5 DOMANDE A...
Simona Ventura
a cura della redazione
Ex atleta con un diploma di insegnante Isef in tasca. Fisico da
pin-up. Giornalista sportiva e tanta simpatia. Simona Ventura non ha
certo bisogno di molte presentazioni. Un mix vincente che le ha
consentito di condurre insieme a Sandro Ciotti la Domenica Sportiva su
Rai uno e con la Gialappas Band e Teo Teocoli "Mai dire Goal", la
trasmissione sportiva più seguita dal pubblico italiano. Simona
Ventura è tornata in Sardegna, a Cagliari, nel corso della
prima Biennale dell'Adolescenza, per il prima edizione in "piazza" di
Mai Dire Goal. Abbiamo per questo preso la palla al balzo per
rivolgerle alcune domande sulla Sardegna.
- Quali sono i posti più belli che hai visto in Sardegna?
"Tutti dalle calette ai porti, ci sono tantissimi posti da vedere e godere in piena libertà, immergendosi nella meravigliosa natura, ancora incontaminata, che la Sardegna può ancora offrire.

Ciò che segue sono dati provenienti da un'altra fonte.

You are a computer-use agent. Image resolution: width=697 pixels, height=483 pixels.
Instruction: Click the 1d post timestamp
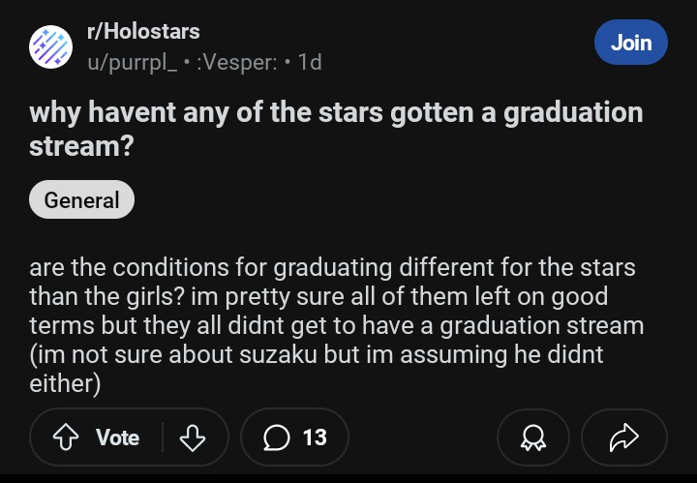pos(310,62)
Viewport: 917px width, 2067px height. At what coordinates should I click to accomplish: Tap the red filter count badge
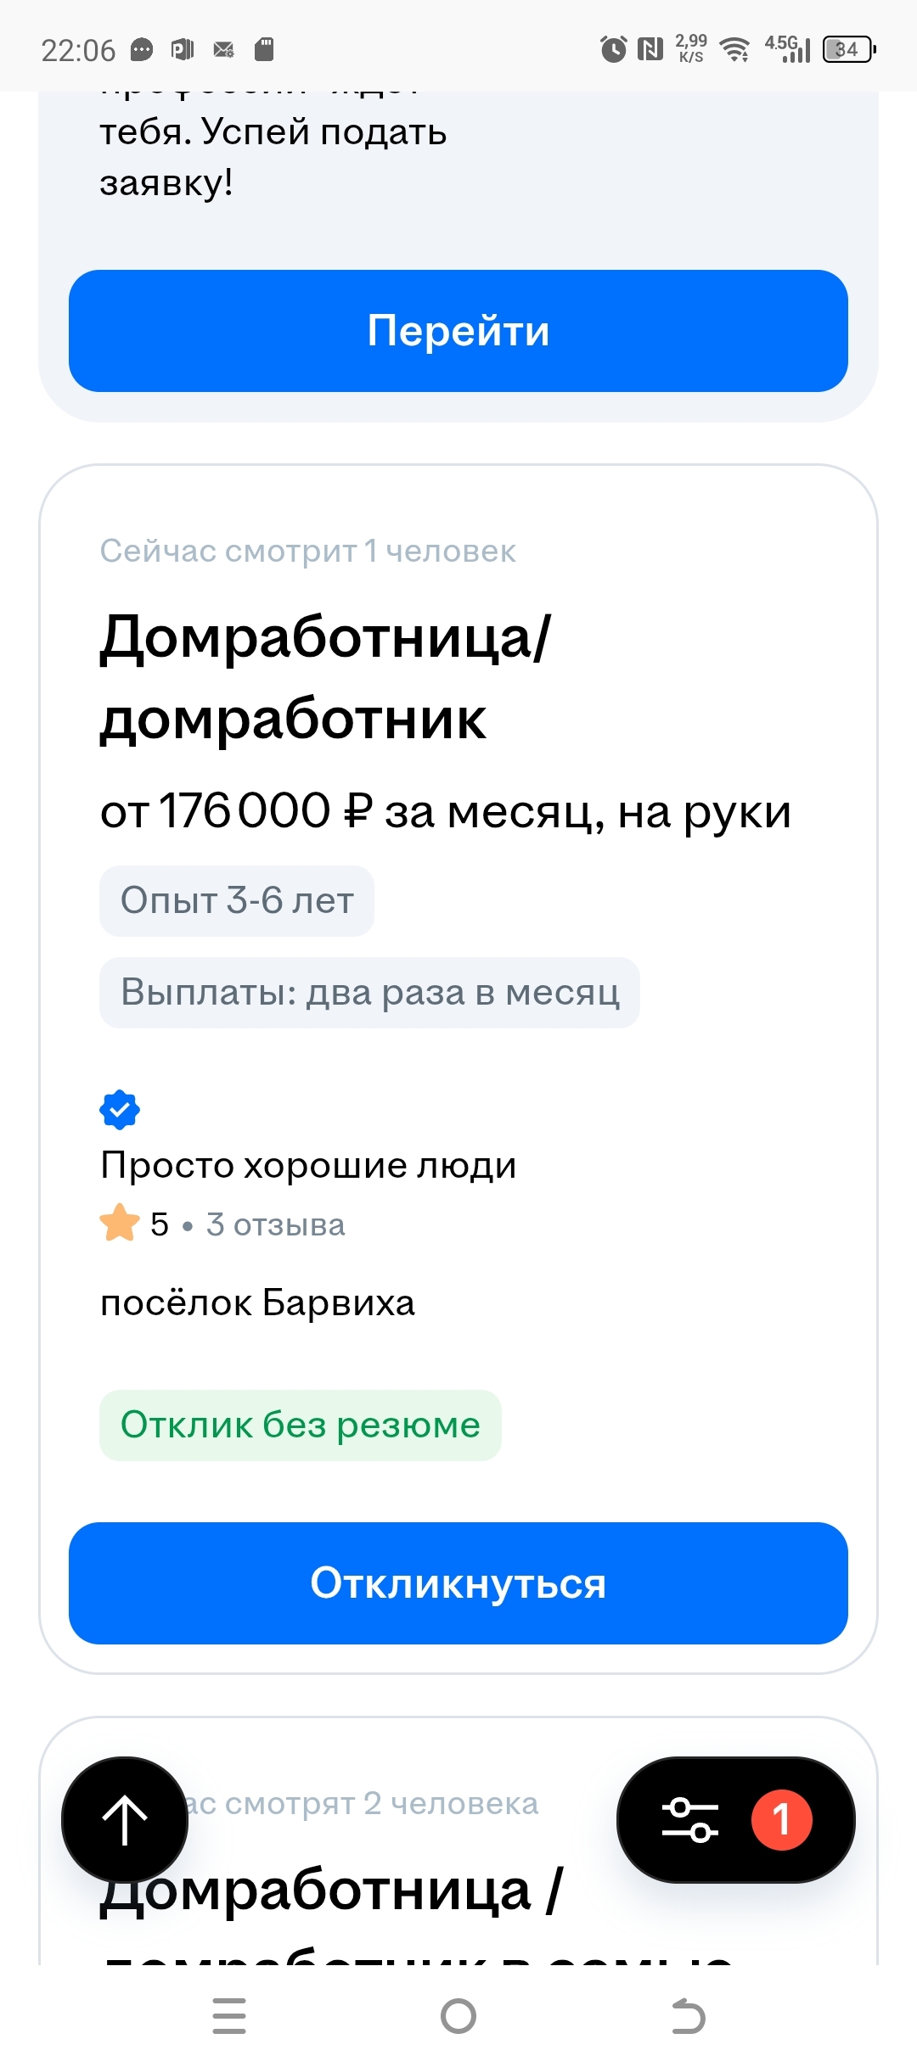tap(781, 1819)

Magari bisognerebbe creare maggiori infrastrutture, potenziando gli scali aerei e navali."
- Che cosa sapresti consigliare per lo sviluppo futuro della Sardegna?
"L'Unico consiglio che vorrei veramente dare è quello di puntare quasi tutte le carte sul turismo. Nell'isola bisogna però creare spazi nuovi e strutture adeguate, soprattutto nella nautica da diporto. Inoltre non bisogna rovinare l'ambiente perché è uno dei più belli del mondo. Ci sono posti molto meno belli della Sardegna, esempio Emilia Romagna, dove hanno creato un "divertimentificio", capace di produrre miliardi."
- Conoscevi già Cagliari ?
"Si, certo. La conoscevo ed è una città bellissima. Ma purtroppo come tutte le città italiane non può essere trasformata con un colpo di bacchetta magica. Però è sempre una città a vocazione turistica che permette di raggiungere il mare in pochi minuti. Cagliari deve però assumere una fisionomia più turistica, dando sia ai turisti che agli stessi cagliaritani cose nuove. L'esempio di città come Rimini deve insegnare qualche cosa. Non è comunque solamente Cagliari a dover cambiare fisionomia ma anche le altre città e paesi della Sardegna. Bisogna infatti invogliare maggiormente i turisti ad andare in Sardegna, ma per fare questo questo, come ho detto prima bisogna potenziare tutti gli scali. "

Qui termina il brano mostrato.